┌──

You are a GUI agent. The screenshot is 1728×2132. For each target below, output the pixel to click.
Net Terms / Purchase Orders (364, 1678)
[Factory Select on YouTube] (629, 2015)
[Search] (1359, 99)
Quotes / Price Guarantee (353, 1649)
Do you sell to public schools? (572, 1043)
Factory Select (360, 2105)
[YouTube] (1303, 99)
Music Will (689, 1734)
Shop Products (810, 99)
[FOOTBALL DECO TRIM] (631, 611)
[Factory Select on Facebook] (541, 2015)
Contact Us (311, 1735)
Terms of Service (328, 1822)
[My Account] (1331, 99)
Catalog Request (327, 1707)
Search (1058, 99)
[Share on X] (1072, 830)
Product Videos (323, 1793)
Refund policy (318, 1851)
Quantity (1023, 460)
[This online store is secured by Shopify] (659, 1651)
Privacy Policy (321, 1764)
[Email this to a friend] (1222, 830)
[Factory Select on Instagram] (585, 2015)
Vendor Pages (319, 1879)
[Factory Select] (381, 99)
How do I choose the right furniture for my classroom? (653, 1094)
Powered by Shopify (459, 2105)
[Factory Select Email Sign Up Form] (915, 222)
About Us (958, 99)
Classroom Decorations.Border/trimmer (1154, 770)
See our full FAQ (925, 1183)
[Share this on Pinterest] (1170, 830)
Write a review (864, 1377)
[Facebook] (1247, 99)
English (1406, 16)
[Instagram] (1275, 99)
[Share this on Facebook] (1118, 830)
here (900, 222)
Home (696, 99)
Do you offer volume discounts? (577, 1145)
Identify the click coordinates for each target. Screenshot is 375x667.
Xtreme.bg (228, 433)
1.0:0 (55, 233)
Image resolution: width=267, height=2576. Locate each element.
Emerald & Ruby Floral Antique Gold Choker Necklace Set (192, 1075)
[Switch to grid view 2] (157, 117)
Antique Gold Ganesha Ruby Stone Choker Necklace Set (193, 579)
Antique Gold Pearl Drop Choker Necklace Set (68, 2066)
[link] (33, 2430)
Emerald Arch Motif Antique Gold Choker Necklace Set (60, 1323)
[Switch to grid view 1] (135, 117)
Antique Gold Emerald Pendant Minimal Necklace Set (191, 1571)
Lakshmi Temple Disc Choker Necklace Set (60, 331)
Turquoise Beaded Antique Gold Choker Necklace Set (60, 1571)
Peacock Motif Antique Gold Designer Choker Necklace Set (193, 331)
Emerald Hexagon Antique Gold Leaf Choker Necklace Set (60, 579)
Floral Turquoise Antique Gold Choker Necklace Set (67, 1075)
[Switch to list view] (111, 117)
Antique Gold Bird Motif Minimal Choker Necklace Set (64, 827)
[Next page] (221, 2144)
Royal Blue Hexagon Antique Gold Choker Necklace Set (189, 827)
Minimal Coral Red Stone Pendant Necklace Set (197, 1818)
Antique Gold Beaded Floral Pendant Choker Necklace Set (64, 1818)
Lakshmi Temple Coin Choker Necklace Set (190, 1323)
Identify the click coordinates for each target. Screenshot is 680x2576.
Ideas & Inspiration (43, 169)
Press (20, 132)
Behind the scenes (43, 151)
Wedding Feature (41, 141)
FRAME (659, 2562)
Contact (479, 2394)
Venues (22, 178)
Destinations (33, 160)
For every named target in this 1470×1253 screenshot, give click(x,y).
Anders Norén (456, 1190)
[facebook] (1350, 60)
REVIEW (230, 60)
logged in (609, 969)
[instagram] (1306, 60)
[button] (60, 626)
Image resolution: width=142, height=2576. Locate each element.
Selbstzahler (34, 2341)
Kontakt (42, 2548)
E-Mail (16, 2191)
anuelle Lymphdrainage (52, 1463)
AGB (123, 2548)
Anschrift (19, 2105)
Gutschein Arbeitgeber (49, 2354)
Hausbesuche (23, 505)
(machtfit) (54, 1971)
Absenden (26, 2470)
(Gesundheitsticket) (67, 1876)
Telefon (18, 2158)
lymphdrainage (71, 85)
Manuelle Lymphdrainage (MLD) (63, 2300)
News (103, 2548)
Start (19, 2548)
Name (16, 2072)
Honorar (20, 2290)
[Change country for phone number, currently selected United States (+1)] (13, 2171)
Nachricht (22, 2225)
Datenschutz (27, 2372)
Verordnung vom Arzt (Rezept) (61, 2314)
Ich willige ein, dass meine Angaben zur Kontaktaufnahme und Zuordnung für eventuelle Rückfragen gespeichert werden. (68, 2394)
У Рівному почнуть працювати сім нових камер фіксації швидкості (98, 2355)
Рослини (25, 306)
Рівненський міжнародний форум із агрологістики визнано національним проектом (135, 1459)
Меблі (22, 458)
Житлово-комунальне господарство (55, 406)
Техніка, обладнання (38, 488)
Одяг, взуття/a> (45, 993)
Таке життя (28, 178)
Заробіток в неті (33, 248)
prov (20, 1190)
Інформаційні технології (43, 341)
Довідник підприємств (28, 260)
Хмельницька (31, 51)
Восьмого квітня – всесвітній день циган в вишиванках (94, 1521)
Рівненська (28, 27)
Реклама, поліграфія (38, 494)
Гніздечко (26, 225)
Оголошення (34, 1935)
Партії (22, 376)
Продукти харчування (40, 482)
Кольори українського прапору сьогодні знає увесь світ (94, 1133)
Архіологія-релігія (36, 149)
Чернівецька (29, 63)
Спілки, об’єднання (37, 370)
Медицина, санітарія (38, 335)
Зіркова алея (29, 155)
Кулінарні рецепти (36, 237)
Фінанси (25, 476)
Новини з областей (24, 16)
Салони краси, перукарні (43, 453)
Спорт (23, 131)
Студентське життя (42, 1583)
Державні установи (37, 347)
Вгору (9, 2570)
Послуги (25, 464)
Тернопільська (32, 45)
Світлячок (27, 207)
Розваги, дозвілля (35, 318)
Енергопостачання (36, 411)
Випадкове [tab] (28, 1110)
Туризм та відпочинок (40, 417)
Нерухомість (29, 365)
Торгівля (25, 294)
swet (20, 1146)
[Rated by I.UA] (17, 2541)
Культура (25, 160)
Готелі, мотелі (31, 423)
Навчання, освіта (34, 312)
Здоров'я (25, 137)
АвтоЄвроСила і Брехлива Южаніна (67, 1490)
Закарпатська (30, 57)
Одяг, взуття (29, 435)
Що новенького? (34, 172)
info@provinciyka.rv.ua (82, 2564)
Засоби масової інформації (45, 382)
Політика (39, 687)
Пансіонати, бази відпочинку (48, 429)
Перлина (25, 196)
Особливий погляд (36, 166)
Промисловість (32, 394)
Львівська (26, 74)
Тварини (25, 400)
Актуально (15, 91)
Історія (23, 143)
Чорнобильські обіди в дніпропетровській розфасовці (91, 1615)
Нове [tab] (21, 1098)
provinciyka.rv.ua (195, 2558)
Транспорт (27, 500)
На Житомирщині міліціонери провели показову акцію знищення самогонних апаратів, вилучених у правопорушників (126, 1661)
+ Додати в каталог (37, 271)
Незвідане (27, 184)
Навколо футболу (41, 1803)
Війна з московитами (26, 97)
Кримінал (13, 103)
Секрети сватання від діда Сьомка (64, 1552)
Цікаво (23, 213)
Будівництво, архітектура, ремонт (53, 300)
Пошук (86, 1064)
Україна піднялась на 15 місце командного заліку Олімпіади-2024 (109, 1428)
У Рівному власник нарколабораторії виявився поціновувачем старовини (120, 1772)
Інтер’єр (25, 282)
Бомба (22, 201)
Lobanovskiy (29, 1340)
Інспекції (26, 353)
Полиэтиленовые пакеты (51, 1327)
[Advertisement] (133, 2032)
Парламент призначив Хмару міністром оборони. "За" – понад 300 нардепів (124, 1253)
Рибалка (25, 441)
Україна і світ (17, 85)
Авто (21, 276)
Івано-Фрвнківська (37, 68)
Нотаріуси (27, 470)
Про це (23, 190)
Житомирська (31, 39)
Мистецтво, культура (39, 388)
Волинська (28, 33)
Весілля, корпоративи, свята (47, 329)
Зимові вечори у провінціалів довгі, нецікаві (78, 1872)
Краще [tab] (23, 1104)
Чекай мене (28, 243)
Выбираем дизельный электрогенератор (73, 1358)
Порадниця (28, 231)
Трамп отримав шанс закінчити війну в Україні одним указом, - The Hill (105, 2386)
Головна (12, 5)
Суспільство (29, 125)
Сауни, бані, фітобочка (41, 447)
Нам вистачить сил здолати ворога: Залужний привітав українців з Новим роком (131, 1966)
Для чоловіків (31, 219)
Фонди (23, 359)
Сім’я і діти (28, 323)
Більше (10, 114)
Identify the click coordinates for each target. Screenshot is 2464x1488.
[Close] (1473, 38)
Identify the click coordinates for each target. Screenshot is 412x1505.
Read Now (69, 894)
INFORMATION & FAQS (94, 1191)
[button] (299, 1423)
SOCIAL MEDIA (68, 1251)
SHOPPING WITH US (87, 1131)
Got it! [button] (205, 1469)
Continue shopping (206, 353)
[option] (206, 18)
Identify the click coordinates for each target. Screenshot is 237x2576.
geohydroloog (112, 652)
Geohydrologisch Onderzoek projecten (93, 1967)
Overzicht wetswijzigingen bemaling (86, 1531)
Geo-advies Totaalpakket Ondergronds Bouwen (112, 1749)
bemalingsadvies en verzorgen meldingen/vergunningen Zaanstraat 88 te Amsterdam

└──

=== TO DO ===
What is asked for is an exact copy of the lines above from the one containing "Write a review (864, 1377)" through the one containing "Lakshmi Temple Disc", and only those.

=== EXERCISE OUTPUT ===
Write a review (864, 1377)
[Facebook] (1247, 99)
English (1406, 16)
[Instagram] (1275, 99)
[Share this on Facebook] (1118, 830)
here (900, 222)
Home (696, 99)
Do you offer volume discounts? (577, 1145)
Identify the click coordinates for each target. Screenshot is 375x667.
Xtreme.bg (228, 433)
1.0:0 (55, 233)
Image resolution: width=267, height=2576. Locate each element.
Emerald & Ruby Floral Antique Gold Choker Necklace Set (192, 1075)
[Switch to grid view 2] (157, 117)
Antique Gold Ganesha Ruby Stone Choker Necklace Set (193, 579)
Antique Gold Pearl Drop Choker Necklace Set (68, 2066)
[link] (33, 2430)
Emerald Arch Motif Antique Gold Choker Necklace Set (60, 1323)
[Switch to grid view 1] (135, 117)
Antique Gold Emerald Pendant Minimal Necklace Set (191, 1571)
Lakshmi Temple Disc Choker Necklace Set (60, 331)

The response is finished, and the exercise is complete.